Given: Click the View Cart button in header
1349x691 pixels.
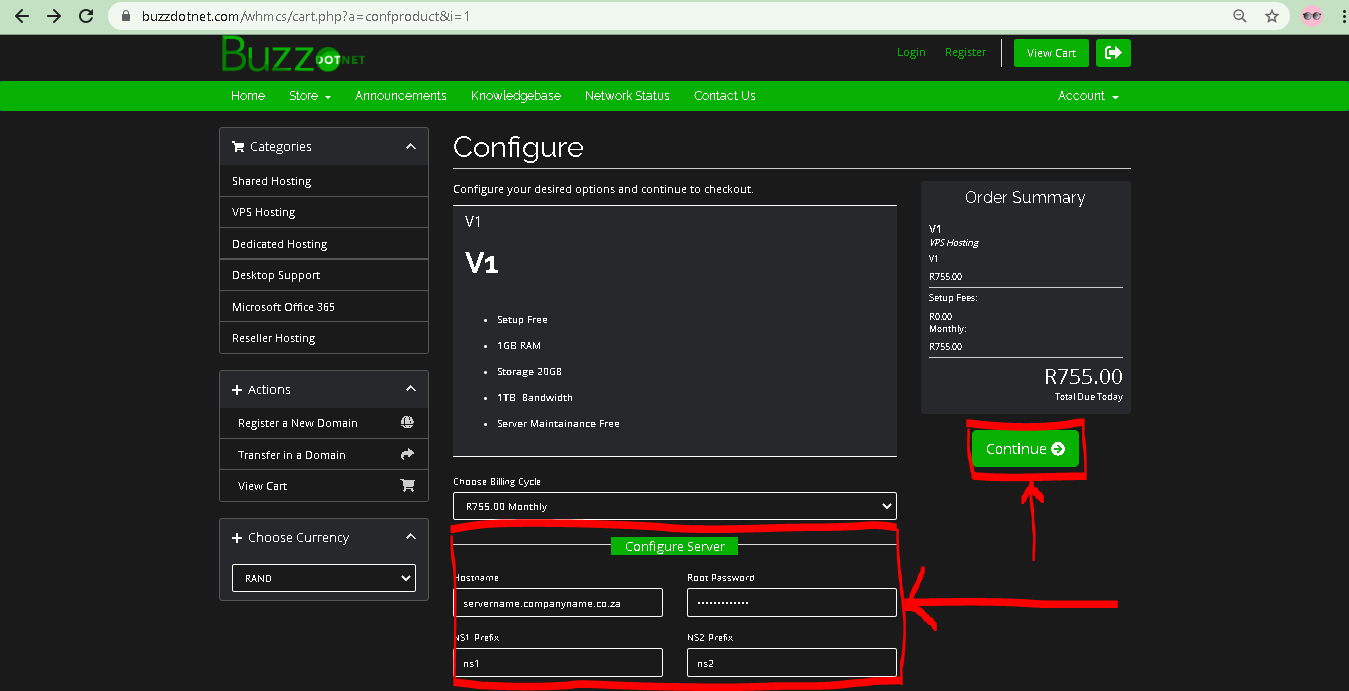Looking at the screenshot, I should coord(1051,53).
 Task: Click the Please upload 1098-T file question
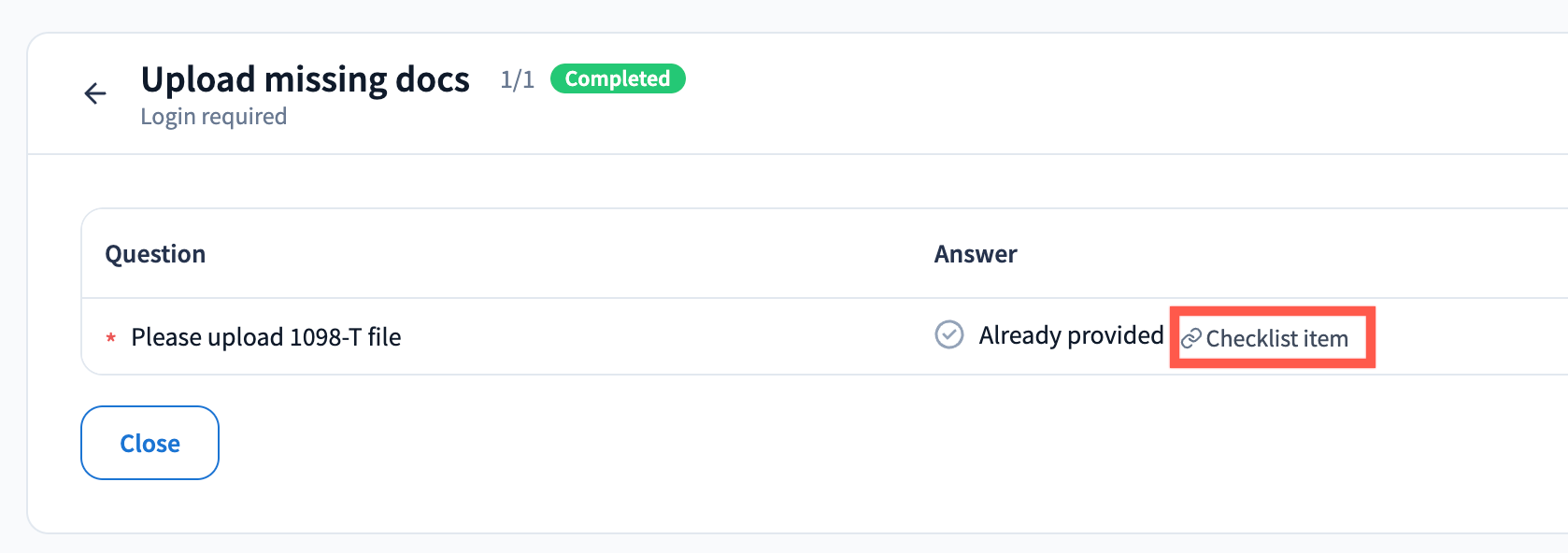[x=266, y=337]
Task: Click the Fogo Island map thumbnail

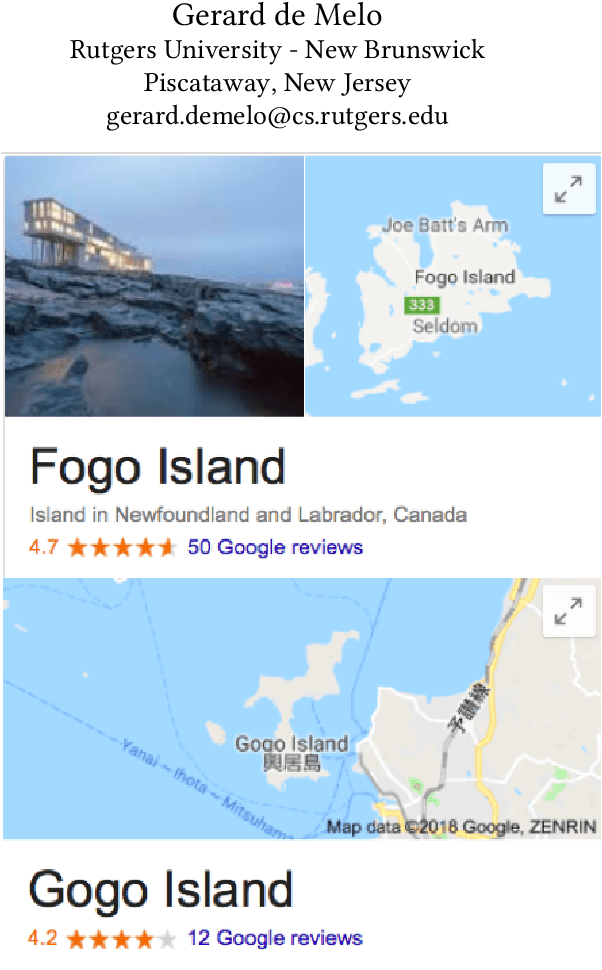Action: pyautogui.click(x=453, y=286)
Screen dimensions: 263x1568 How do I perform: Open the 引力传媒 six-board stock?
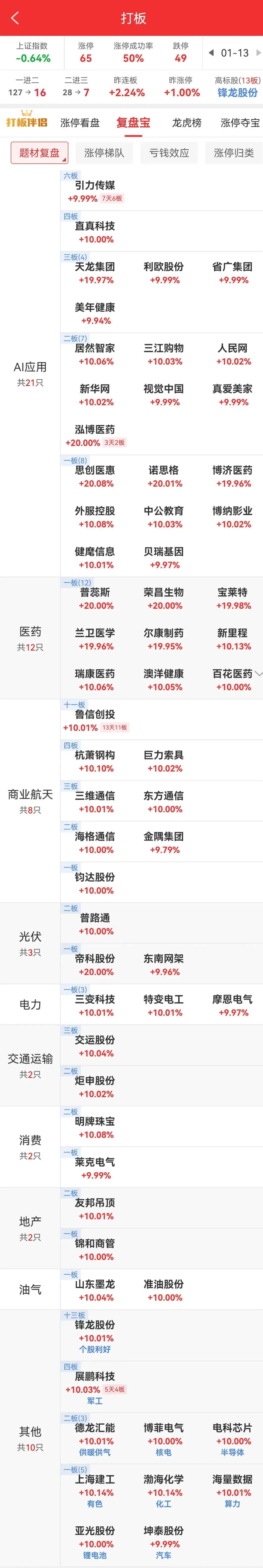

## Work to complete
No pictures belong in the copy. Retype exactly, and only, the lines from the line containing "1349x691 pixels." through the last line of the data, both included.

## Result of this task
1349x691 pixels.
Looking at the screenshot, I should coord(1051,53).
 Task: Click the Please upload 1098-T file question
[x=266, y=337]
Task: Click the Fogo Island map thumbnail

Action: pyautogui.click(x=453, y=286)
Screen dimensions: 263x1568 How do I perform: Open the 引力传媒 six-board stock?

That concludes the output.